Could you retype the entries exactly as they are?

Saved data entries
====================

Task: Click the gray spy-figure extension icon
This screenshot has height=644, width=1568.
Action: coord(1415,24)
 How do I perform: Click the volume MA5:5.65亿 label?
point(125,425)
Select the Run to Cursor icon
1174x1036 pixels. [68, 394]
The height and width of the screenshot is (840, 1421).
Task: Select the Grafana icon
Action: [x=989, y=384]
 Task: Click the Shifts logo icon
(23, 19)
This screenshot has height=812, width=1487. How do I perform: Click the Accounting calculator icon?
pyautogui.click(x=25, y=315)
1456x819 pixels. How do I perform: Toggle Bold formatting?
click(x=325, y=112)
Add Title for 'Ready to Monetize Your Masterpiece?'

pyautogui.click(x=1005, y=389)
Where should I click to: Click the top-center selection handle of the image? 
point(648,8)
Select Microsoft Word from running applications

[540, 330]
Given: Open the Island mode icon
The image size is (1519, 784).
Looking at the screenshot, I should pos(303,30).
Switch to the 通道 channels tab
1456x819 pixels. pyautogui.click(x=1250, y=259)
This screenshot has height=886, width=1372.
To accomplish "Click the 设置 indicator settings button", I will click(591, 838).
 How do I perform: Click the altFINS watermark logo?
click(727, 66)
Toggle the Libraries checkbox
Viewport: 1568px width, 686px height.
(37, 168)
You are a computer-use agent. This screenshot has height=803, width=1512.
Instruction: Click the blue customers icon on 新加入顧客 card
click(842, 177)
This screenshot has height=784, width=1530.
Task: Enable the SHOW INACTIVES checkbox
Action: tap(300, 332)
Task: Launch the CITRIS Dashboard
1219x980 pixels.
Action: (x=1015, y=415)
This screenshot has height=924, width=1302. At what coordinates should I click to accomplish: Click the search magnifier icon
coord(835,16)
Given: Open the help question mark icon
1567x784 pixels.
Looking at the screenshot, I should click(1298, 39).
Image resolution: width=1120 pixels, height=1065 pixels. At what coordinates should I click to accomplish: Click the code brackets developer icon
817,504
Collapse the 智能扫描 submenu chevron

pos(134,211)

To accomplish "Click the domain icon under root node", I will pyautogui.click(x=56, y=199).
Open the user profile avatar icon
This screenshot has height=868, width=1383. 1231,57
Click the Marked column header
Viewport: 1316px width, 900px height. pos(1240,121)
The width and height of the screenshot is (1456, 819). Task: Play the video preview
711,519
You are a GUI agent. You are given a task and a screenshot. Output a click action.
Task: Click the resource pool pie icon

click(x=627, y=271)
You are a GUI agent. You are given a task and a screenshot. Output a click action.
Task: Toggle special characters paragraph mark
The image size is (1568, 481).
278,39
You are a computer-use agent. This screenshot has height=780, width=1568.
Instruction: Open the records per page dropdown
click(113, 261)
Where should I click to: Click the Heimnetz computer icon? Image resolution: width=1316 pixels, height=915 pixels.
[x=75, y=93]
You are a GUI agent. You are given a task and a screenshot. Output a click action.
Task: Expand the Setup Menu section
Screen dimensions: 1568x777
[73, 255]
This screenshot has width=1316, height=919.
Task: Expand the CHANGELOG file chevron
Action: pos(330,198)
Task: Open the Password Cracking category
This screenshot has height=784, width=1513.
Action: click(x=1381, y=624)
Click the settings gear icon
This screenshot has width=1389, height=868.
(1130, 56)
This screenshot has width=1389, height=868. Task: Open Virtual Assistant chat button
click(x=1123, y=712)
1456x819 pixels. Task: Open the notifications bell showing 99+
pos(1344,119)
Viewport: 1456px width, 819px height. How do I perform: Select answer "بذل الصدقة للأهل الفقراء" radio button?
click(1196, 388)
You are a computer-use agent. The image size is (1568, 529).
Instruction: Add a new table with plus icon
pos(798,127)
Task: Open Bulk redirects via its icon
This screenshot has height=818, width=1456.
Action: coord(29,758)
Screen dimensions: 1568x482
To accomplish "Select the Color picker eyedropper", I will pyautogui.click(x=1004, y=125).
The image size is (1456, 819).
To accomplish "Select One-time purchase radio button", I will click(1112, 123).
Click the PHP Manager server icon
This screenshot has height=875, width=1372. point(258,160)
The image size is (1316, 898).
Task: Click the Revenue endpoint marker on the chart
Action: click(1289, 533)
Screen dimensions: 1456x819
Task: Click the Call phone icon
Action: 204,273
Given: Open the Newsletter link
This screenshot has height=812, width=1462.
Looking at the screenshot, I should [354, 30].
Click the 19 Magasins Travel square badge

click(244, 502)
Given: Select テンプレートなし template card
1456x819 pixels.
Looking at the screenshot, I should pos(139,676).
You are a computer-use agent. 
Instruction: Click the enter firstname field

====================

Solution to this problem:
Task: Click the gray spy-figure extension icon
This screenshot has height=644, width=1568.
Action: coord(1415,24)
 How do I perform: Click the volume MA5:5.65亿 label?
point(125,425)
Select the Run to Cursor icon
1174x1036 pixels. [68, 394]
The height and width of the screenshot is (840, 1421).
Task: Select the Grafana icon
Action: [x=989, y=384]
 Task: Click the Shifts logo icon
(23, 19)
This screenshot has height=812, width=1487. How do I perform: Click the Accounting calculator icon?
pyautogui.click(x=25, y=315)
1456x819 pixels. How do I perform: Toggle Bold formatting?
click(x=325, y=112)
Add Title for 'Ready to Monetize Your Masterpiece?'

pyautogui.click(x=1005, y=389)
Where should I click to: Click the top-center selection handle of the image? 
point(648,8)
Select Microsoft Word from running applications

[540, 330]
Given: Open the Island mode icon
The image size is (1519, 784).
Looking at the screenshot, I should pos(303,30).
Switch to the 通道 channels tab
1456x819 pixels. pyautogui.click(x=1250, y=259)
This screenshot has height=886, width=1372.
To accomplish "Click the 设置 indicator settings button", I will click(591, 838).
 How do I perform: Click the altFINS watermark logo?
click(727, 66)
Toggle the Libraries checkbox
Viewport: 1568px width, 686px height.
(37, 168)
You are a computer-use agent. This screenshot has height=803, width=1512.
Instruction: Click the blue customers icon on 新加入顧客 card
click(842, 177)
This screenshot has height=784, width=1530.
Task: Enable the SHOW INACTIVES checkbox
Action: tap(300, 332)
Task: Launch the CITRIS Dashboard
1219x980 pixels.
Action: (x=1015, y=415)
This screenshot has height=924, width=1302. At what coordinates should I click to accomplish: Click the search magnifier icon
coord(835,16)
Given: Open the help question mark icon
1567x784 pixels.
Looking at the screenshot, I should click(1298, 39).
Image resolution: width=1120 pixels, height=1065 pixels. At what coordinates should I click to accomplish: Click the code brackets developer icon
817,504
Collapse the 智能扫描 submenu chevron

pos(134,211)

To accomplish "Click the domain icon under root node", I will pyautogui.click(x=56, y=199).
Open the user profile avatar icon
This screenshot has height=868, width=1383. 1231,57
Click the Marked column header
Viewport: 1316px width, 900px height. pos(1240,121)
The width and height of the screenshot is (1456, 819). Task: Play the video preview
711,519
You are a GUI agent. You are given a task and a screenshot. Output a click action.
Task: Click the resource pool pie icon

click(x=627, y=271)
You are a GUI agent. You are given a task and a screenshot. Output a click action.
Task: Toggle special characters paragraph mark
The image size is (1568, 481).
278,39
You are a computer-use agent. This screenshot has height=780, width=1568.
Instruction: Open the records per page dropdown
click(113, 261)
Where should I click to: Click the Heimnetz computer icon? Image resolution: width=1316 pixels, height=915 pixels.
[x=75, y=93]
You are a GUI agent. You are given a task and a screenshot. Output a click action.
Task: Expand the Setup Menu section
Screen dimensions: 1568x777
[73, 255]
This screenshot has width=1316, height=919.
Task: Expand the CHANGELOG file chevron
Action: pos(330,198)
Task: Open the Password Cracking category
This screenshot has height=784, width=1513.
Action: click(x=1381, y=624)
Click the settings gear icon
This screenshot has width=1389, height=868.
(1130, 56)
This screenshot has width=1389, height=868. Task: Open Virtual Assistant chat button
click(x=1123, y=712)
1456x819 pixels. Task: Open the notifications bell showing 99+
pos(1344,119)
Viewport: 1456px width, 819px height. How do I perform: Select answer "بذل الصدقة للأهل الفقراء" radio button?
click(1196, 388)
You are a computer-use agent. The image size is (1568, 529).
Instruction: Add a new table with plus icon
pos(798,127)
Task: Open Bulk redirects via its icon
This screenshot has height=818, width=1456.
Action: coord(29,758)
Screen dimensions: 1568x482
To accomplish "Select the Color picker eyedropper", I will pyautogui.click(x=1004, y=125).
The image size is (1456, 819).
To accomplish "Select One-time purchase radio button", I will click(1112, 123).
Click the PHP Manager server icon
This screenshot has height=875, width=1372. point(258,160)
The image size is (1316, 898).
Task: Click the Revenue endpoint marker on the chart
Action: click(1289, 533)
Screen dimensions: 1456x819
Task: Click the Call phone icon
Action: 204,273
Given: Open the Newsletter link
This screenshot has height=812, width=1462.
Looking at the screenshot, I should [354, 30].
Click the 19 Magasins Travel square badge

click(244, 502)
Given: Select テンプレートなし template card
1456x819 pixels.
Looking at the screenshot, I should pos(139,676).
You are a computer-use agent. 
Instruction: Click the enter firstname field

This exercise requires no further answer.